Officers carrying pieces of debris washed ashore in Saint-Andre de la Reunion, eastern La Reunion island, which was later confirmed as being from MH370
A UFO hunter claims to have found the missing MH370 plane in an eight-month-old Google satellite image.
Scott Waring believes an outline of a Boeing 777 can be seen beneath the water off the coast of Cape Town in South Africa.
He makes the claim almost two years since Malaysian Airlines flight MH370 disappeared killing 239 people on board.
Waring, who is editor of UFO Sightings Daily and well-known for his wild conspiracy theories, appears to suggest that the plane survived the mystery crash in one piece.
The site of the debris find is about 1,200 miles from Cape Town, he says.
'I was looking around the Cape of Good Hope for an old UFO sighting I found three years ago, and was hoping to make an update when I came across a shadow in the water, which resembled an airliner,' Waring writes on his blog.
'I used to work on B-1 bombers back at Ellsworth SD, at an SAC during my USAF days. I know a plane when I see one. I certainly crawled onto them and in them enough.

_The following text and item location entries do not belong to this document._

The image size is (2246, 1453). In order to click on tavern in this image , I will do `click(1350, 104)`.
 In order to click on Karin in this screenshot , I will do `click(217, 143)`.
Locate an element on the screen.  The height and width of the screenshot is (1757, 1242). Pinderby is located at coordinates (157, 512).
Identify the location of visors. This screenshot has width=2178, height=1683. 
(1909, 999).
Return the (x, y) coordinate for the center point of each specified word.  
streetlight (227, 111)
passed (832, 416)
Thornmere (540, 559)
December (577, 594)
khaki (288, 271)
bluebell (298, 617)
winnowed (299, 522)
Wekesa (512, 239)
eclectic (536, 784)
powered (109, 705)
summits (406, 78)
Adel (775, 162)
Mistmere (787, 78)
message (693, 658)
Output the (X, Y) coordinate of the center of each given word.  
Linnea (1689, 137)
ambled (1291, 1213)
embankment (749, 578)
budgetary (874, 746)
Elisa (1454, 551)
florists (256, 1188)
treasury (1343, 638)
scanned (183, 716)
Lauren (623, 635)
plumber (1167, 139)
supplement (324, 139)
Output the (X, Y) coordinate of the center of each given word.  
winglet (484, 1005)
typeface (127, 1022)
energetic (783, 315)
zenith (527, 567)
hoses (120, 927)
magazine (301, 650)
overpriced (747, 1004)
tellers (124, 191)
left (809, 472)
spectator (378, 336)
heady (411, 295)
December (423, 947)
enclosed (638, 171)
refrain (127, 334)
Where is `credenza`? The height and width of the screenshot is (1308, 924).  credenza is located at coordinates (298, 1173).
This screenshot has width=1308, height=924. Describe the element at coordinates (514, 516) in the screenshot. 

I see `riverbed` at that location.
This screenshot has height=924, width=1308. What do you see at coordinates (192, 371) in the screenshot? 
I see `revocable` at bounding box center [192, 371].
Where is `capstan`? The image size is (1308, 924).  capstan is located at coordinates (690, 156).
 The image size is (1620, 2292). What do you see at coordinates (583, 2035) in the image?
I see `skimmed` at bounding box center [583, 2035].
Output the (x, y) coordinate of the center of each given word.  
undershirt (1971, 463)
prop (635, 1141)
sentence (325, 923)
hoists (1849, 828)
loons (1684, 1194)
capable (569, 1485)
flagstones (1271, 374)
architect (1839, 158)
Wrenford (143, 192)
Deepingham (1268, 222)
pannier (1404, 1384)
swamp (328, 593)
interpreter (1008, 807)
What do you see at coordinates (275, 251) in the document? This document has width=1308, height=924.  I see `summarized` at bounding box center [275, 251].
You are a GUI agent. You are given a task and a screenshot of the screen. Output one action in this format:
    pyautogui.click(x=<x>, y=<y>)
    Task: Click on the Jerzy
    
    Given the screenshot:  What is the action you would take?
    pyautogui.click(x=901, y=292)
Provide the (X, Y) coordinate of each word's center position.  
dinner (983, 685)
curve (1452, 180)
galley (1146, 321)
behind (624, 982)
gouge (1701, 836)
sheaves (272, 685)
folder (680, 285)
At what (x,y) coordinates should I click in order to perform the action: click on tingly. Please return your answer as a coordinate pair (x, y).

'The Google Earth photo is dated 27/6/2015, and it crashed on 8/3/2014,' he continued. 'It's had 16 months of moving about.'
'The Cape of Good Hope is going to have powerful currents moving around it with deep crevices, and since the photo on Google is eight months old, it could have moved 30-60km away if its semi-floating only 4-9 feet under the water,' he added.
'I know there is less than one per cent of one per cent of a chance that this is MH370, but it's better than we had five minutes ago right?
A global search team is still looking for the plane but is expected to stop its operations in June.
Earlier today, officials announced that a piece of debris found off the southeast African coast that could be from a missing Malaysia Airlines flight is being sent to Australia for testing.
A white, meter-long chunk of metal was found off the coast of Mozambique earlier this week by a U.S. adventurer who has been carrying out an independent search for Malaysia Airlines flight MH370.
The debris will be tested by officials in Australia, with help from Malaysian authorities and representatives of manufacturer Boeing.
'It is too early to speculate on the origin of the debris at this stage,' Australian Minister for Infrastructure and Transport Darren Chester told parliament.
However, the piece was found in 'a location consistent with drift modelling commissioned by the Australian Transport Safety Bureau', he said.
Chester's comments added to a fresh sense of optimism after Malaysia's transport minister, Liow Tiong Lai, said on Wednesday there was a 'high possibility' the metal chunk belonged to a 777 jet, the same type of aircraft as MH370.
Flight MH370 disappeared on March 8, 2014, with 239 passengers and crew on board shortly after taking off from Kuala Lumpur bound for Beijing.
It is believed to have crashed in the Indian Ocean and an initial search of a 60,000 square km (23,000 square miles) area of sea floor has been extended to another 60,000 square km.
A piece of the plane's wing washed up on the French Indian Ocean island of Reunion, on the other side of Madagascar, in July 2015.
Voice370, a group representing families of those on board the missing plane, said the discovery meant the search must focus on the coastlines of Mozambique and Madagascar.